Em termos tecnológicos, como foi essa adaptação à LGPD na Defensoria?
Desde 2015, a defensoria tem uma preocupação muito grande relacionada à profissionalização do nosso serviço por meios tecnológicos. O sistema que contém os dados dos nossos usuários foi desenvolvido especialmente para o nosso trabalho. Como ele foi criado em conjunto pela própria Defensoria, possui menos riscos em termos de LGPD. Mas a norma não pode se resumir aos sistemas, ela envolve três eixos principais de adequação: a capacitação da força de trabalho; o eixo organizacional — que envolve adequação administrativa, para que os documentos e normativas internas estejam alinhados —; e o dos sistemas.
Houve resistência para implementação de novos códigos de conduta na Defensoria?

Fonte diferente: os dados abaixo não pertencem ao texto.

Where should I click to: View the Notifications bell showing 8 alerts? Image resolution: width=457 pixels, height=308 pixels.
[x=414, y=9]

A LGPD demanda a reformulação de algumas práticas. Atualmente, precisamos ter uma preocupação em coletar e armazenar poucos dados. Desenvolvemos o hábito de só pedir o que for extremamente necessário, para minimizar os riscos em caso de algum vazamento. Além disso, temos que ter atenção com o local de armazenagem, evitando a impressão. Mas caso ela seja necessária, o papel precisa estar em um lugar seguro. Os sistemas usados também precisaram ser profissionalizados, dando preferência aos próprios ou contratados pelo órgão, evitando colocar documentos em nuvens com as quais nossa instituição não tem contrato.
Existe alguma ressalva em relação à LGPD?

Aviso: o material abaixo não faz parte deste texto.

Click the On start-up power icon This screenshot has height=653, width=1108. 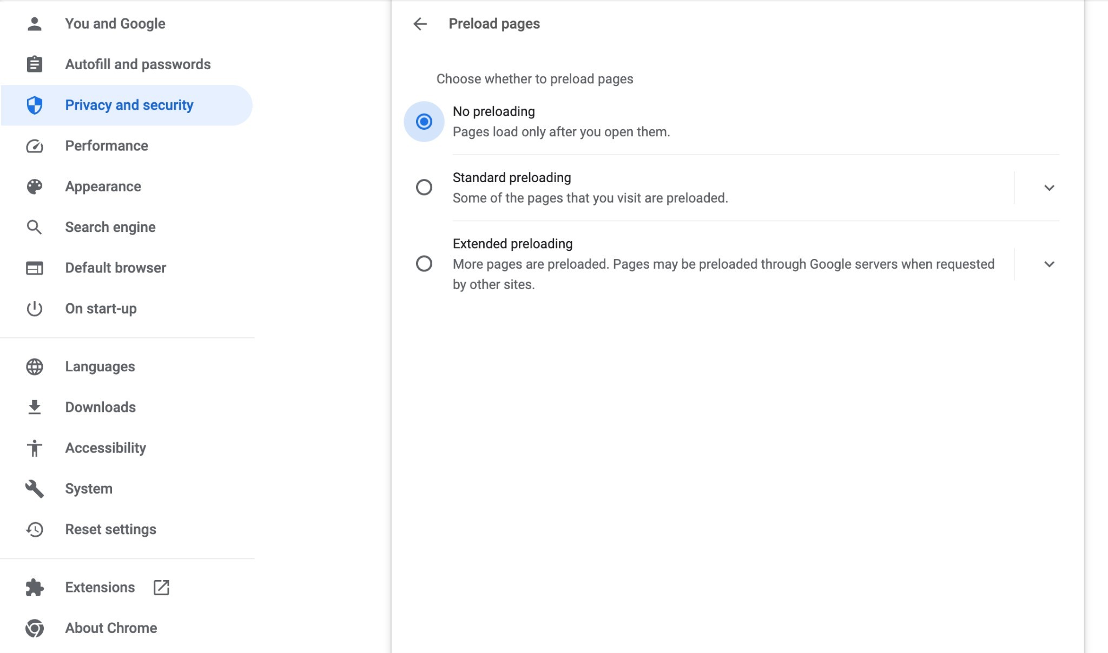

A Defensoria tem muita preocupação que a LGPD seja mal interpretada e usada como pretexto para instituir sigilo sobre documentos públicos. A lógica que temos adotado, sendo uma instituição pública, é que a norma não veio para retroceder os avanços em termos de transparência. Ela se compatibiliza com a Lei de Acesso à Informação, que visou oferecer maior controle para a sociedade sobre o que é feito pelas instituições. A relação entre LAI e LGPD é de convergência, não de exclusão.